Now I have my app in containers, how do I actually deploy to different servers?

Up until this point I’ve built and run containers locally, I’ve set up a local Docker Repository for pushing images to for testing, but the main reasons I was interested in for this migration was to enable:

  • building and testing the containers locally
  • testing deployment to a VM server with an identical setup to my production KVM hosted server
  • pushing to my production server when I was ready to deploy to my live site

Before the Windows and MacOS naive Docker installations, I thought docker-machine was just a way to deploy to a locally running Docker install in a VM. It never occurred to me that you can also use the docker-machine command to act on any remote Docker install too.

It turns out even setting a env var DOCKER_HOST to point to the IP of any remote Docker server will enable you to direct commands to that remote server. I believe part of the ‘docker-machine create’ setup helps automate setting up TLS certs for communicating with your remote server, but you can also do this manually following the steps here. I took this approach because I wanted to use the certs from my dev machine as well as my GitLab build machine.

I used this approach to build my images locally, and then on committing my Dockerfile and source changes to my GitLab repo, I also set up a CI Pipeline to run the same commands and push automatically to a locally running test VM server, and then manually to push to my production server.

I’ll cover my GitLab CI Pipeline setup in an upcoming post.

How do you monitor an application running in containers?

I’ve been looking at a number of approaches. Prometheus looks like a great option, and I’ve been setting this up on my test server to take a look. I’m still looking at a few related options, maybe even using Grafana to visualize metrics. I’ll cover this in a future post too.

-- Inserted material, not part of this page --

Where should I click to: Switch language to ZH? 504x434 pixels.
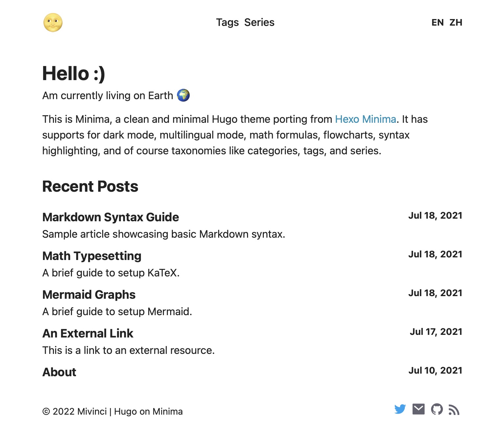pyautogui.click(x=456, y=22)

nginx + php5-fpm response lag on first requests

I’m in the middle of migrating this existing site to Docker containers and moving to a new VPS host. Part of my motivation for the move is to capture the customized configs for each of the servers, so I can easily move the whole deployment between a test environment and a production deploy. What’s prompting this is the realization that the majority of the performance tweaks I made during the first native install I have captured in various blog posts here, but to recreate these install steps I would need to go back to each of those articles and get the details in order to repeat them elsewhere. That’s not a particularly repeatable process.

I’m close to switch from my current non-Docker install (here, as of 2/27/18) to my test install now running on Docker. I’ll share more about how that is configured in future posts, but I just wanted to capture one nginx + php5-fpm specific config that had me stumped for a few days.

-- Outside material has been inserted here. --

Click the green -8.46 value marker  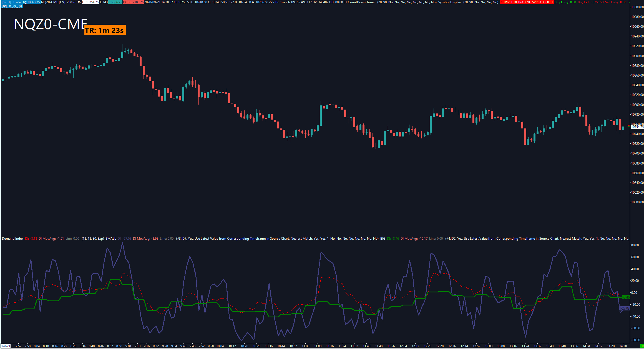(626, 297)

There’s many options for configuring the worker processes for nginx and php5-fpm. php5-fpm itself has a number of modes that control how it manages it’s worker processes. By default the process manager is ‘dynamic’ (pm = dynamic). This creates processes to handle incoming requests based on the other related config options (max_children, start servers, min_spare_servers, max_spare_servers etc).

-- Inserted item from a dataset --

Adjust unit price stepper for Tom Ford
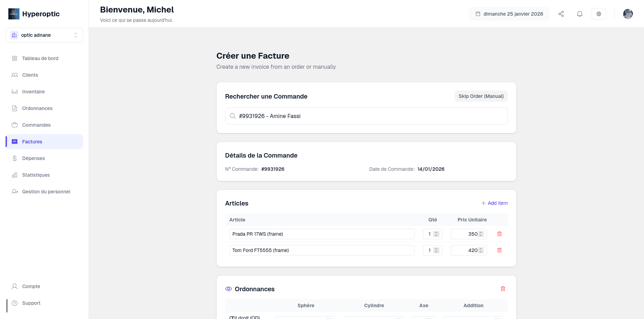Image resolution: width=644 pixels, height=319 pixels. pos(481,250)
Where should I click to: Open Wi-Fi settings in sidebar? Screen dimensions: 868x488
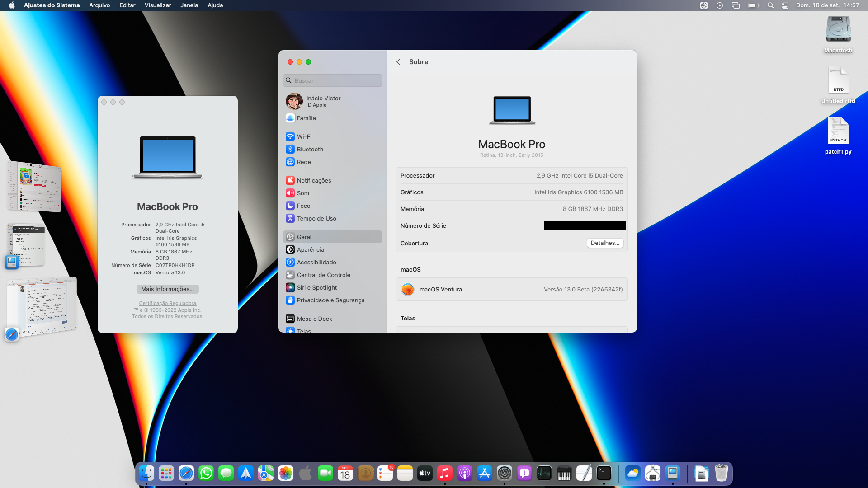click(304, 136)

On my current site based on recommendations I changed this to pm = ondemand in order to minimize memory usage on my 512MB VPS. One other param though had an interesting effect:

pm.process_idle_timeout = 10s;

This keeps a process alive for an additional 10s after it’s finished the current request. This seems to have an impact on the responsiveness of the WordPress site, as without this there seems to be a noticeable lag of 3-4 seconds before responses start to come back to the browser, presumably because new worker processes are needed to restart to handle the next request – by keeping them up after the last request there no lag to restart a new process.

I was almost at the point of making a no-go decision based on the laggy performance, but adding this one param has fixed the laggy behavior, and now I’m looking all set. Given that I’ve jumped from a 512MB VPS to a 4GB VPS, I’m less concerned about keeping memory usage to a minimum this time so I haven’t changed from dynamic to ondemand in the Docker config for my new nginx + php5-fpm config, but this one param is worth knowing about.